_Données enregistrées_.
○ ○ ○ ○ ○
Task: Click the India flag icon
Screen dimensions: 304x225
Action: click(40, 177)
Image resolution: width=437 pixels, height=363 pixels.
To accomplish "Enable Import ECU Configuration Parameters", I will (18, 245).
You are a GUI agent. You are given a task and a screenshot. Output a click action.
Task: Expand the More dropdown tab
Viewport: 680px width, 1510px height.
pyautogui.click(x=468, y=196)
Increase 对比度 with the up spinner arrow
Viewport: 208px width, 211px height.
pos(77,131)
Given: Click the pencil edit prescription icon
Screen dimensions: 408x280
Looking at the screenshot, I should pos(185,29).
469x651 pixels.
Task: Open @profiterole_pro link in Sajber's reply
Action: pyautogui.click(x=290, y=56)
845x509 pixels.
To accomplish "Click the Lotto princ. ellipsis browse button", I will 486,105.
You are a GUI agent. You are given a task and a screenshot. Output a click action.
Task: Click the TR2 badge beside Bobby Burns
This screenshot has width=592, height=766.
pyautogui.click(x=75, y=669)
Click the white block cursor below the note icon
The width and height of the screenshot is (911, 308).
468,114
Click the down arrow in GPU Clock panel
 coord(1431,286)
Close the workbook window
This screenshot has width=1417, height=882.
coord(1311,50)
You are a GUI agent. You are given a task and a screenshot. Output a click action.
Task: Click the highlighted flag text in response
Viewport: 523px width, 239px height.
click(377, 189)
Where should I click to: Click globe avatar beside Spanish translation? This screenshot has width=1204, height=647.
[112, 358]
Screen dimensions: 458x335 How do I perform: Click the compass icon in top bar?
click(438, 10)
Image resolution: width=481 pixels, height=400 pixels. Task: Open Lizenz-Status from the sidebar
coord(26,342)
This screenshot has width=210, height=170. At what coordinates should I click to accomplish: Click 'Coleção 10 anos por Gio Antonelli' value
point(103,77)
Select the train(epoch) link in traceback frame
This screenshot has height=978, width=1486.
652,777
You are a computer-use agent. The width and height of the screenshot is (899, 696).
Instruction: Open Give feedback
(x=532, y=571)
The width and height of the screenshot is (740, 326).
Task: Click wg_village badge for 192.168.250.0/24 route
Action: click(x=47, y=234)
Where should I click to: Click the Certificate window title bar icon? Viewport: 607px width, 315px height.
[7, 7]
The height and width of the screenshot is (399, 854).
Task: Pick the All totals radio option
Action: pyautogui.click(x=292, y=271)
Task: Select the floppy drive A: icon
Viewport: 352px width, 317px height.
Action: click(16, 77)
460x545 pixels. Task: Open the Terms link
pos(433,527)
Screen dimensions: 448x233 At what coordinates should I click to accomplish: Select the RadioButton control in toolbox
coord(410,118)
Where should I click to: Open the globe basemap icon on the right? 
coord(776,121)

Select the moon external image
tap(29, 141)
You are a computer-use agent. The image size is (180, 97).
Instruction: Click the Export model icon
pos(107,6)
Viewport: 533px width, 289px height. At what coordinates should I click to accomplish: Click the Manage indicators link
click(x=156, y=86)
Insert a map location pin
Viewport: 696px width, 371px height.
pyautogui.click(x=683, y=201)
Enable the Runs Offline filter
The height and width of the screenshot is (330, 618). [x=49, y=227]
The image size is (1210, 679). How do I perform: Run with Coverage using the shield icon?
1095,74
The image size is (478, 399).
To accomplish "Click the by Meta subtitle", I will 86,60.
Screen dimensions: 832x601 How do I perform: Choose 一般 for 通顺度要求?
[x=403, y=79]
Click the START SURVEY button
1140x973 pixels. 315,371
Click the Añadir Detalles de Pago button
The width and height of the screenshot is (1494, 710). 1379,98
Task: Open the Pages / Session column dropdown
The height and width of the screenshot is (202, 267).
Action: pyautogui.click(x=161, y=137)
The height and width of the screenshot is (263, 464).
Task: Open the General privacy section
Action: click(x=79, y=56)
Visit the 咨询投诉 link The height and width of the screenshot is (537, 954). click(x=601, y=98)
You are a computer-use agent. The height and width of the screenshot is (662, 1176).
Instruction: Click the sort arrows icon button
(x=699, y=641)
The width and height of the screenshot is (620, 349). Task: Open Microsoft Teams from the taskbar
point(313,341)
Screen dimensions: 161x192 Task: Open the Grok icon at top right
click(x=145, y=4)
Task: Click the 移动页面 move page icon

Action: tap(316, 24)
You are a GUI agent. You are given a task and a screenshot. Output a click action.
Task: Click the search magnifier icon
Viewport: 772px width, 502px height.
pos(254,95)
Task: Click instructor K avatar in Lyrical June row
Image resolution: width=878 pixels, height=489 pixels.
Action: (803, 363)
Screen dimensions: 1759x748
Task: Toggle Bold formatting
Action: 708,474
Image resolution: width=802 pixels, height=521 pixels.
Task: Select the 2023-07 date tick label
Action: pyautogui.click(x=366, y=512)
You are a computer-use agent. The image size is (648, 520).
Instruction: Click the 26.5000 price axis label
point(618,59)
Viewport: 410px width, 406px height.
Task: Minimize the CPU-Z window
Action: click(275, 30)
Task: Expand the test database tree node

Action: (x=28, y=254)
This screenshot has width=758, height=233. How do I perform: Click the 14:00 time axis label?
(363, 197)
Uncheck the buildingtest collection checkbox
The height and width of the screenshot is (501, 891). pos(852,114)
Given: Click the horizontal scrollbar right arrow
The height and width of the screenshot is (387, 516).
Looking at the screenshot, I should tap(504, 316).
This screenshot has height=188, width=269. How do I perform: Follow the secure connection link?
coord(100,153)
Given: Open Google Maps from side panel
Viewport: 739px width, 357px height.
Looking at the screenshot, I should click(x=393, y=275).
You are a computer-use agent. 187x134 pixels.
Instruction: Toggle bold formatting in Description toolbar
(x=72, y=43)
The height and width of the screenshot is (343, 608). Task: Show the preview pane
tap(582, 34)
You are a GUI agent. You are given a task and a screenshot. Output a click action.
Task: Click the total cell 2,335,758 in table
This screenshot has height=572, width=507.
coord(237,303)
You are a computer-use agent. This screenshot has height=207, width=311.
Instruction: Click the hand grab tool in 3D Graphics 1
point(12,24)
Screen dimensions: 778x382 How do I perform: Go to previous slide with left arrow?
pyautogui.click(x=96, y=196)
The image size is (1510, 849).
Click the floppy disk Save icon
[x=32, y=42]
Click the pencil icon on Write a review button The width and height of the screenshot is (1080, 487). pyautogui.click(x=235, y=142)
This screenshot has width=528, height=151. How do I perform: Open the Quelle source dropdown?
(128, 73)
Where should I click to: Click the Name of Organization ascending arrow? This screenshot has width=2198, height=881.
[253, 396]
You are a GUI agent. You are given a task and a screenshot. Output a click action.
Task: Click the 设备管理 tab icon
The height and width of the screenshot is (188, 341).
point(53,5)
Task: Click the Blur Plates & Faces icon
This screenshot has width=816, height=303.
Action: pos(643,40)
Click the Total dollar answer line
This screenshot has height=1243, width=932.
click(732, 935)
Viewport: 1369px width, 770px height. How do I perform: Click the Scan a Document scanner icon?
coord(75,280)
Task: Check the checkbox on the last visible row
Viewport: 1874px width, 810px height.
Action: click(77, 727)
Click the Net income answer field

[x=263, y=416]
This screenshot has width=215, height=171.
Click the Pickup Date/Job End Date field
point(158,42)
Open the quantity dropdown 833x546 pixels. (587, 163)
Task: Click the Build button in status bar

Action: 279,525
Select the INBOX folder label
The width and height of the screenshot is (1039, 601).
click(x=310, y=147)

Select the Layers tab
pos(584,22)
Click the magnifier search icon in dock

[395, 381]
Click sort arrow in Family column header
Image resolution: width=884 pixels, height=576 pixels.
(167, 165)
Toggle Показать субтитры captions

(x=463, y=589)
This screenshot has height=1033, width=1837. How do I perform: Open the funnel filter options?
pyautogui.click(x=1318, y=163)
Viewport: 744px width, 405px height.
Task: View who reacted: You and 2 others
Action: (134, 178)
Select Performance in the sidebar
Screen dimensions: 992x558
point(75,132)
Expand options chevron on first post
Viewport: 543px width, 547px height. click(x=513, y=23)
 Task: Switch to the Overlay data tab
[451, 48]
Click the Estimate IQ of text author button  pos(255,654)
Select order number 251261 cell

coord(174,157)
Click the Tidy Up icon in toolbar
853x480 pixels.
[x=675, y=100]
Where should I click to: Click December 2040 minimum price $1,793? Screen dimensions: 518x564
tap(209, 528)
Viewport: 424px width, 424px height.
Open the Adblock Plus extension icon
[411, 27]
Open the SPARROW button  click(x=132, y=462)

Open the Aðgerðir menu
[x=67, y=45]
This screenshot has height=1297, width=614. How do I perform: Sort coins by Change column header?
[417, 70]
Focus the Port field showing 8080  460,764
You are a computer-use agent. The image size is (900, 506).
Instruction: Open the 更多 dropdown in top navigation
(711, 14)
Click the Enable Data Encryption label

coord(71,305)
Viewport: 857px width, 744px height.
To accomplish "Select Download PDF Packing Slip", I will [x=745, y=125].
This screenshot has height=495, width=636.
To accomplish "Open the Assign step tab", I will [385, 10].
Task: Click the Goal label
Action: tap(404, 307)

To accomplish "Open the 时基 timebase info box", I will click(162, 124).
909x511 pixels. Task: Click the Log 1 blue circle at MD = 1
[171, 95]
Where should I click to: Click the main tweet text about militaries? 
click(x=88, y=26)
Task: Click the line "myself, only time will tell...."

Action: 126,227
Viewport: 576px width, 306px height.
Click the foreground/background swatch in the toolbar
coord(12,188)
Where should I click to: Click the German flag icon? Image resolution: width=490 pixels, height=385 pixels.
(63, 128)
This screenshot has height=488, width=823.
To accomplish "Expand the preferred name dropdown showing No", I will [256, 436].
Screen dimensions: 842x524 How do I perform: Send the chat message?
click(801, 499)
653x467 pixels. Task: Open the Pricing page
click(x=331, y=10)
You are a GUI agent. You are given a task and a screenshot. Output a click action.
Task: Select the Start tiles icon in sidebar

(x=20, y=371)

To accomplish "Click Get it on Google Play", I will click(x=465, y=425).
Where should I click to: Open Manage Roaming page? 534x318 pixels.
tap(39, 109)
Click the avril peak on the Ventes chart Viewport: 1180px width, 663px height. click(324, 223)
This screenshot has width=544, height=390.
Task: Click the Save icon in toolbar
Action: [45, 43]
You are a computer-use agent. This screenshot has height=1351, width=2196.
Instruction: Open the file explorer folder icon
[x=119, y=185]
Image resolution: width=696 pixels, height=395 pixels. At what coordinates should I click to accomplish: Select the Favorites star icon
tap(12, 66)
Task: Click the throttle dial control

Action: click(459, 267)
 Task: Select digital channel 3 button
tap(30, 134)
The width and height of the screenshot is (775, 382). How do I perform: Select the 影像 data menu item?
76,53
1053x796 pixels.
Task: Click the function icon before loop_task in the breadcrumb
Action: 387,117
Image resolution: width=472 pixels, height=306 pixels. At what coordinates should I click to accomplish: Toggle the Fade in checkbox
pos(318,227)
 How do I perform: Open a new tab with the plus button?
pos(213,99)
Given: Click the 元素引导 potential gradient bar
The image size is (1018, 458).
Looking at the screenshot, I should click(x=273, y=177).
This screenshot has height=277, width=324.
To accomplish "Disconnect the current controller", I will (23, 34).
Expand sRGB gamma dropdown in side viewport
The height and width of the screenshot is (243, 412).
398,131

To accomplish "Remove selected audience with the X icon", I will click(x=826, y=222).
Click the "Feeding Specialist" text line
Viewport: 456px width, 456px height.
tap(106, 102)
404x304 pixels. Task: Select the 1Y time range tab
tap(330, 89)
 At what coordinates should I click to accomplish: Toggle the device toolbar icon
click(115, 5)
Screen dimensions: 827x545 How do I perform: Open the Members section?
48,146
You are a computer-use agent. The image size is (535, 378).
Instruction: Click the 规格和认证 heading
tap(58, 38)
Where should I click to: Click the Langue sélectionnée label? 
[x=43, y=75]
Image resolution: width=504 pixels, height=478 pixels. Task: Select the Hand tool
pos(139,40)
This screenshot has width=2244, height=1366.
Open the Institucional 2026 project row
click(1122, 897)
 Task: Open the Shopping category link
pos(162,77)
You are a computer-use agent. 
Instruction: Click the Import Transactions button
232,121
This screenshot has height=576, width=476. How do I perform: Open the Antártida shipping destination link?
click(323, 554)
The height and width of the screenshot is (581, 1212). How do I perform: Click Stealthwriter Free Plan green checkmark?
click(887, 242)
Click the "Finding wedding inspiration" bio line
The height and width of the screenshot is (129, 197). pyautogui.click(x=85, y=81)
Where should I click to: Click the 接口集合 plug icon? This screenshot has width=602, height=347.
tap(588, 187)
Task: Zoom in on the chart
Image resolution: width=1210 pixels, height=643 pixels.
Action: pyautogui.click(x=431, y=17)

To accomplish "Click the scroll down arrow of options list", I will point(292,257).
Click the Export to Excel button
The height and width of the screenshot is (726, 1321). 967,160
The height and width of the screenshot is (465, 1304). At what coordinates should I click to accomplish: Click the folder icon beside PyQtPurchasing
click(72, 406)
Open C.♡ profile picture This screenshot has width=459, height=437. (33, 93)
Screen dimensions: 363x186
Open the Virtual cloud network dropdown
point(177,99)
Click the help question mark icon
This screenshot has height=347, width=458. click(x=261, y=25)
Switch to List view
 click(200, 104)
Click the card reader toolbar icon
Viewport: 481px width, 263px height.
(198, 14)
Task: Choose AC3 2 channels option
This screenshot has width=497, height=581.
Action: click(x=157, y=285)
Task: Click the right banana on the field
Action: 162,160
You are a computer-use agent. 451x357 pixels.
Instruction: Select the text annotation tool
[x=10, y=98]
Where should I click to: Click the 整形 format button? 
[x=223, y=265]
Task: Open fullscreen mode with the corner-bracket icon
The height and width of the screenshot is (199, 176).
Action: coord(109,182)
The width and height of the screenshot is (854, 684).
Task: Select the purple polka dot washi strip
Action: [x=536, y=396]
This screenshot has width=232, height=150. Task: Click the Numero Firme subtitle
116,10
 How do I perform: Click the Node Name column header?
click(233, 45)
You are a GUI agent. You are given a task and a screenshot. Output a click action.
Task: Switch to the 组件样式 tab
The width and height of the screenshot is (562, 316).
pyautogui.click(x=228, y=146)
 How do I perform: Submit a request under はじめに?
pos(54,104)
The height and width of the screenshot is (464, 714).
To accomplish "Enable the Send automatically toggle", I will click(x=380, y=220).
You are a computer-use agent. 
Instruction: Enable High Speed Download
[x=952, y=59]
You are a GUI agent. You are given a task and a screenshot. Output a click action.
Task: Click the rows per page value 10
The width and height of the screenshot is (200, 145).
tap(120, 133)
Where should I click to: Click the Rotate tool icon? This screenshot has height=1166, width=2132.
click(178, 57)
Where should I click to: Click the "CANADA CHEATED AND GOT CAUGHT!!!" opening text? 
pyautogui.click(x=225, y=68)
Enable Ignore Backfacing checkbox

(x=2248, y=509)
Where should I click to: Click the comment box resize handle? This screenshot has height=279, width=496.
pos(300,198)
○ ○ ○ ○ ○
_Votre tâche_. Recopiez tel quel le passage des items ci-dessus, depuis la ligne qui contient « Focus the Port » jusqu'à celle qui contient « will click(x=465, y=425). », toutes deux comprises.

_Réponse proposée_.
Focus the Port field showing 8080  460,764
You are a computer-use agent. The image size is (900, 506).
Instruction: Open the 更多 dropdown in top navigation
(711, 14)
Click the Enable Data Encryption label

coord(71,305)
Viewport: 857px width, 744px height.
To accomplish "Select Download PDF Packing Slip", I will [x=745, y=125].
This screenshot has height=495, width=636.
To accomplish "Open the Assign step tab", I will [385, 10].
Task: Click the Goal label
Action: tap(404, 307)

To accomplish "Open the 时基 timebase info box", I will click(162, 124).
909x511 pixels. Task: Click the Log 1 blue circle at MD = 1
[171, 95]
Where should I click to: Click the main tweet text about militaries? 
click(x=88, y=26)
Task: Click the line "myself, only time will tell...."

Action: 126,227
Viewport: 576px width, 306px height.
Click the foreground/background swatch in the toolbar
coord(12,188)
Where should I click to: Click the German flag icon? Image resolution: width=490 pixels, height=385 pixels.
(63, 128)
This screenshot has height=488, width=823.
To accomplish "Expand the preferred name dropdown showing No", I will [256, 436].
Screen dimensions: 842x524 How do I perform: Send the chat message?
click(801, 499)
653x467 pixels. Task: Open the Pricing page
click(x=331, y=10)
You are a GUI agent. You are given a task and a screenshot. Output a click action.
Task: Select the Start tiles icon in sidebar

(x=20, y=371)

To accomplish "Click Get it on Google Play", I will click(x=465, y=425).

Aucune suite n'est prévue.